Each integral represents the volume of a solid. Describe the solid.

\(\int_0^\pi \pi {(2 - sinx)^2}dx\)

Short answer

Therefore, the solid is formed rotating the regions \(0 \le x \le \pi \) and \(0 \le y \le 2 - \sin x\)about the \(y - \)axis.

Step-by-step solution

Given information

The given value is:

When faced with a problem like this, you must choose between the Disk and Washer Methods. inside the integral,\((\pi {r^2})\)or a variant of the Cylindrical Shells Method\((2\pi r \cdot h)\)

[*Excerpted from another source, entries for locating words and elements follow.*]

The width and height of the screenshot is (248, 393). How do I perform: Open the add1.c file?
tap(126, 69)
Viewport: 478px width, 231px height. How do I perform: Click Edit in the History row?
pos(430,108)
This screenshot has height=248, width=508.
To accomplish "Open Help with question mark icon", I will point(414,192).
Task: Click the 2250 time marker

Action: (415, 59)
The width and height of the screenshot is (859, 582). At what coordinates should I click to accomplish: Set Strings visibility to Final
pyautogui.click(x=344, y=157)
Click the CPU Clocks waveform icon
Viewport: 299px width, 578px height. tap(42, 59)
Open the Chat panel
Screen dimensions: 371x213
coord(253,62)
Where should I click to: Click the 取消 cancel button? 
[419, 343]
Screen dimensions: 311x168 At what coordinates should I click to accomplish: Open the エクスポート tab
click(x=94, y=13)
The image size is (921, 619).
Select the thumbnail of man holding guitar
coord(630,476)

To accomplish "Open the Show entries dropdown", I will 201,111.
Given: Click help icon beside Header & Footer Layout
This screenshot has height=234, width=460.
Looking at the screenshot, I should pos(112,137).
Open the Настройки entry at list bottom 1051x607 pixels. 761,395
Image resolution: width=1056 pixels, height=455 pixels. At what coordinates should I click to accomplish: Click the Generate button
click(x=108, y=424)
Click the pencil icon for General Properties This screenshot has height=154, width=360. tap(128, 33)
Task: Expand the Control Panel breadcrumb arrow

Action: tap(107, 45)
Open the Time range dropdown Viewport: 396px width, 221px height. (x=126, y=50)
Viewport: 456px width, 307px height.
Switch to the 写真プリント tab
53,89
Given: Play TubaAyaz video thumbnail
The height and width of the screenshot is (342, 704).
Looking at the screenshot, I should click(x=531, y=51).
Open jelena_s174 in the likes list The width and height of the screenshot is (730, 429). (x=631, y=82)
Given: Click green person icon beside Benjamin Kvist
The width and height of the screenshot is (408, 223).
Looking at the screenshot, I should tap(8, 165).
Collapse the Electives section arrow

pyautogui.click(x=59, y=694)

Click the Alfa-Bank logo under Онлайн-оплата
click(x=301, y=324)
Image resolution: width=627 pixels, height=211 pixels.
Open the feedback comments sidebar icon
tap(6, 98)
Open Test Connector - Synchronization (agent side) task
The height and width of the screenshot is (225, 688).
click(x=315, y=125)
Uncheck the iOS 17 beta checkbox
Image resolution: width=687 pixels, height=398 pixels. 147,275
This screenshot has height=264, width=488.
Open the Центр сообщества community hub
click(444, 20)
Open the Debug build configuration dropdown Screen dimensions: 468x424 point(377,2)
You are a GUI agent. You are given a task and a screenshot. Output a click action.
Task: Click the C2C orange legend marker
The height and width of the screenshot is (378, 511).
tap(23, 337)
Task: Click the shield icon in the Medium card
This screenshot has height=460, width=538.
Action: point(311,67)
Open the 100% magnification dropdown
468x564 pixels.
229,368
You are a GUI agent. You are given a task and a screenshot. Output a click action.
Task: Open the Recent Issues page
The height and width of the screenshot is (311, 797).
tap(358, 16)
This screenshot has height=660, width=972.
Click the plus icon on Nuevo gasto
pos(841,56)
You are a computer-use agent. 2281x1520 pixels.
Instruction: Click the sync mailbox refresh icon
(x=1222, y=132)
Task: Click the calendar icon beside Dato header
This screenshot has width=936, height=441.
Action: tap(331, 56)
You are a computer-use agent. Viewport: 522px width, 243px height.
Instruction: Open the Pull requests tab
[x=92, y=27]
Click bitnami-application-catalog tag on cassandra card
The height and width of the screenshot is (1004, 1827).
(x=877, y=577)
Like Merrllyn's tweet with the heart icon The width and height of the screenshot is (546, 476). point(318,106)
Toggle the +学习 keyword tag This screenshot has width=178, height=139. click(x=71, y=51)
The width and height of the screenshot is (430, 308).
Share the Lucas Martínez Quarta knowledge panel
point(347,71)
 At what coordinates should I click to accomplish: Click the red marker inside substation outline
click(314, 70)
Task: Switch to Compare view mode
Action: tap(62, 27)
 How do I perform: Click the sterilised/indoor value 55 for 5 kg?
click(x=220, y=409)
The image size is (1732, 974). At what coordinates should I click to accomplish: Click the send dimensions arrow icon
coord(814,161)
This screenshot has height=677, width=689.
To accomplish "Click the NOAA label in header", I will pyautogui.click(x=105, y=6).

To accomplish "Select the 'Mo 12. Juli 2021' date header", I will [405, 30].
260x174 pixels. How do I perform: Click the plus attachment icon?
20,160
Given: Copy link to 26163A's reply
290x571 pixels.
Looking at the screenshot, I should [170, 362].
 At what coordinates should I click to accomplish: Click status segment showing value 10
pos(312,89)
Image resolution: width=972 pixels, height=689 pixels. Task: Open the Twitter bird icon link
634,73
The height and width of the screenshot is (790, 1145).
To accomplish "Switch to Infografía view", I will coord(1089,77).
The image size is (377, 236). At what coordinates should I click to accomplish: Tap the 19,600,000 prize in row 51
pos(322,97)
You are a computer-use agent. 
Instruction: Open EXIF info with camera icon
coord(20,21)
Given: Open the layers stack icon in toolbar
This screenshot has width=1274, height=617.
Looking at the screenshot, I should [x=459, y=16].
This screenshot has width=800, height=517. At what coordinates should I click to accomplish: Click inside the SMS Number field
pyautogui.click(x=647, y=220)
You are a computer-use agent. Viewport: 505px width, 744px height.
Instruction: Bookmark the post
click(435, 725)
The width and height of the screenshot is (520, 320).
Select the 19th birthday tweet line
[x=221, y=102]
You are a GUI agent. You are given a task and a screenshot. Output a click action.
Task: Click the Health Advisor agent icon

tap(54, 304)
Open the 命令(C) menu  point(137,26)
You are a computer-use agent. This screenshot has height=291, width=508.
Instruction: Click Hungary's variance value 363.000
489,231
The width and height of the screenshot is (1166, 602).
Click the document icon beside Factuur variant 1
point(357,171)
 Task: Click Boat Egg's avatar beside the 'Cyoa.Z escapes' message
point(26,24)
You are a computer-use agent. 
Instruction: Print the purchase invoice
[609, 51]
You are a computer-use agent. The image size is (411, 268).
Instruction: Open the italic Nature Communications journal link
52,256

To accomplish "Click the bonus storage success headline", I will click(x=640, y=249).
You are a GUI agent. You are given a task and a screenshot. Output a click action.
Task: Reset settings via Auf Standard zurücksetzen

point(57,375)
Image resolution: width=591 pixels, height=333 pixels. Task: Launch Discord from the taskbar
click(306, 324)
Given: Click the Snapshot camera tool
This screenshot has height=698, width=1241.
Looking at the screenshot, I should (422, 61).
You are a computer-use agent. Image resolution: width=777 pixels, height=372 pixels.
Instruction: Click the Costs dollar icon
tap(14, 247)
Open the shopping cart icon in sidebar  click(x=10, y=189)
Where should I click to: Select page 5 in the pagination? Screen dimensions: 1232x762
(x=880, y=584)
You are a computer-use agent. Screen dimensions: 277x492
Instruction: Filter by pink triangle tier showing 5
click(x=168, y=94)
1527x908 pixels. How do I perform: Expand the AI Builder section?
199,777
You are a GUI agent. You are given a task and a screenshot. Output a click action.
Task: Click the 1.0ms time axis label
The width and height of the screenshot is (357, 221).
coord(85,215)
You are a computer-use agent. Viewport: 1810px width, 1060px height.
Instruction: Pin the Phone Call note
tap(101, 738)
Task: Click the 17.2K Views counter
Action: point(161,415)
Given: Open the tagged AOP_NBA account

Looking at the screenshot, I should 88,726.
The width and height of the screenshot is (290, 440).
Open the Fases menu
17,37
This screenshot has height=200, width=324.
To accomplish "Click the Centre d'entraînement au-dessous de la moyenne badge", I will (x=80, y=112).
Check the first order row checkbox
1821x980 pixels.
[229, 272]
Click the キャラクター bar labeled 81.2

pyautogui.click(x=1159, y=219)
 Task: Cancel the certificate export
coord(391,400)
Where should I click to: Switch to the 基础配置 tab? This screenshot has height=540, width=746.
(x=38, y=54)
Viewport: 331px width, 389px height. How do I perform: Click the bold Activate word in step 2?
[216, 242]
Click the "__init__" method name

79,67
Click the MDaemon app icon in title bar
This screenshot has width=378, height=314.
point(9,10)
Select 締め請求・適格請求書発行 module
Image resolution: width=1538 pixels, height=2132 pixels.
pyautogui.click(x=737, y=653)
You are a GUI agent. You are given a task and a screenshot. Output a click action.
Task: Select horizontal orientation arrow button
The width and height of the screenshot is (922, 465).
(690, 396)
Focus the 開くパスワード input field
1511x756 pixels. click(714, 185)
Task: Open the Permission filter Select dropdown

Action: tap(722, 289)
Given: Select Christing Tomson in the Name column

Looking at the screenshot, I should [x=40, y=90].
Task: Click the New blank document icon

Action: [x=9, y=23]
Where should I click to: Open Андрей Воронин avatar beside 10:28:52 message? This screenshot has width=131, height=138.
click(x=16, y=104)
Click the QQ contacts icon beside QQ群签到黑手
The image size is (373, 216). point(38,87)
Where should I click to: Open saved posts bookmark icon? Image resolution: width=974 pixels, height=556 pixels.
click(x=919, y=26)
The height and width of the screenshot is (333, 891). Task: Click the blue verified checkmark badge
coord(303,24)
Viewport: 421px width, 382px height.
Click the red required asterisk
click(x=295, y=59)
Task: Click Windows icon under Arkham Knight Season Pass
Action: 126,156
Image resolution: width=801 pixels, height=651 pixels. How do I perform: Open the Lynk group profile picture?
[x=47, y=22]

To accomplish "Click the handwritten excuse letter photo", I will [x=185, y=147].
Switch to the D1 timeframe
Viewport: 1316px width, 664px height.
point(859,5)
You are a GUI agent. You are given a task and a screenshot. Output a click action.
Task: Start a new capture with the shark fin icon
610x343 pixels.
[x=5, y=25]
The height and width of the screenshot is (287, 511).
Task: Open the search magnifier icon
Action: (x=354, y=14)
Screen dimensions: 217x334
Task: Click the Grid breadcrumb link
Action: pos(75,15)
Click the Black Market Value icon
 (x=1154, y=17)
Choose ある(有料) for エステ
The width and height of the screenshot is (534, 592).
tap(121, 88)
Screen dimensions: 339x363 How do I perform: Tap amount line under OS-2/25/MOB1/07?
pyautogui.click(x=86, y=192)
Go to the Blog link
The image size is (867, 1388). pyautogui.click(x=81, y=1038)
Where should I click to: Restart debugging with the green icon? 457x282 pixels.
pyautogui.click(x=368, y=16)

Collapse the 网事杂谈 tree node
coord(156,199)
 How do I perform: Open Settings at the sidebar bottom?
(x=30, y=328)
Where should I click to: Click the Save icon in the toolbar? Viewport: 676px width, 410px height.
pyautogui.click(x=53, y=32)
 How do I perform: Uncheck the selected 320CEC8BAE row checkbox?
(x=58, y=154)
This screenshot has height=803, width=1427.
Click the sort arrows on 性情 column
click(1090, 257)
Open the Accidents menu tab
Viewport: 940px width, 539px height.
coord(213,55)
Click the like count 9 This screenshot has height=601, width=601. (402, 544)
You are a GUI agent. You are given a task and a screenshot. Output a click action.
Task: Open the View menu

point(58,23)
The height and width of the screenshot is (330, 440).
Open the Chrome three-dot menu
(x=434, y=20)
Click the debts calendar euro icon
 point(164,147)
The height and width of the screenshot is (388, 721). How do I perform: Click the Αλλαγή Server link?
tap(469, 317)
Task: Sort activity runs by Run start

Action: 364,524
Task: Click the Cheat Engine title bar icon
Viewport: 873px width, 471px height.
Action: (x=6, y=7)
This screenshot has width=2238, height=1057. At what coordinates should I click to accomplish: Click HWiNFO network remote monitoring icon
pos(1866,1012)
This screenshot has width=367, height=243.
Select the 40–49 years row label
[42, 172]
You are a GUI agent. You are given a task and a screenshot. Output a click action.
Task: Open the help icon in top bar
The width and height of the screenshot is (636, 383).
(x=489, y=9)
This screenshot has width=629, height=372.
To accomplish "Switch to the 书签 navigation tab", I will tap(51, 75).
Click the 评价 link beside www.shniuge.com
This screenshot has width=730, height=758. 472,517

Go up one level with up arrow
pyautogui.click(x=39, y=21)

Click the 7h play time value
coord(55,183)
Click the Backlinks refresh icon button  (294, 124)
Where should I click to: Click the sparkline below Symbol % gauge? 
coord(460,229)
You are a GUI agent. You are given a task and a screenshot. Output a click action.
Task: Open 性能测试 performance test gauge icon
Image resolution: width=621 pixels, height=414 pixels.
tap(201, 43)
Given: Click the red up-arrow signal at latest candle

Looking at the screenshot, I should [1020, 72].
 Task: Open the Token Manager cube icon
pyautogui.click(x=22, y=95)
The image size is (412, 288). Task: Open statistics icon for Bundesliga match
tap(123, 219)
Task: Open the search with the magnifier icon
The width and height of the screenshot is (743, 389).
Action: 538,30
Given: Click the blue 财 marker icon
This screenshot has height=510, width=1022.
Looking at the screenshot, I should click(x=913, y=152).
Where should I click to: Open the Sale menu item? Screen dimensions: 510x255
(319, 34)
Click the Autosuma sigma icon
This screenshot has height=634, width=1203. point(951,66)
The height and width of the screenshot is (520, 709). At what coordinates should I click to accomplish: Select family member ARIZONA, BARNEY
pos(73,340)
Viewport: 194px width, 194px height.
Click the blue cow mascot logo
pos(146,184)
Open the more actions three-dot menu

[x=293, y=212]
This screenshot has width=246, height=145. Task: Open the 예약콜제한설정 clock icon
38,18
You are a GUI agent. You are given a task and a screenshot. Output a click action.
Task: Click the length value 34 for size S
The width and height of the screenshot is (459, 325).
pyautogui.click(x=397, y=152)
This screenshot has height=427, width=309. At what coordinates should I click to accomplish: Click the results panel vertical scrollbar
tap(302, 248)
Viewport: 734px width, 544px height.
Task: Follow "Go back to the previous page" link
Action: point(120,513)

\(\int_0^\pi \pi {(2 - sinx)^2}dx\)

Volume of the solid

The volume of a solid obtained by rotating the region under the curve \(y = f(x)\) from \(a\)to \(b\) about the \(y - \)axis is given by:

\(V = \int_a^b {2\pi xf(x)dx} \)

\(\int_a^b {A(x)dx} ,\int_0^\pi {\pi {{(2 - \sin x)}^2}dx} \)

• Comparing the two integrals, the volume of the solid is obtained by the rotating the region under the curve\(A(x) = \pi {(2 - \sin x)^2}\)from\(0\)to\(\pi \)about the\(x - \)axis.
• The region under the curve of the function is rotated from\(x = 0\)to\(x = \pi \)about the\(x - \)axis. This can be expressed as:

\(0 \le x \le \pi \)

• Since the rotation is about the\(x - \)axis, the region under\(y = 2 - \sin x\)can be expressed as:

\(0 \le y \le 2 - \sin x\)

• Therefore, the solid is formed rotating the regions \(0 \le x \le \pi \) and \(0 \le y \le 2 - \sin x\)about the \(x - \)axis.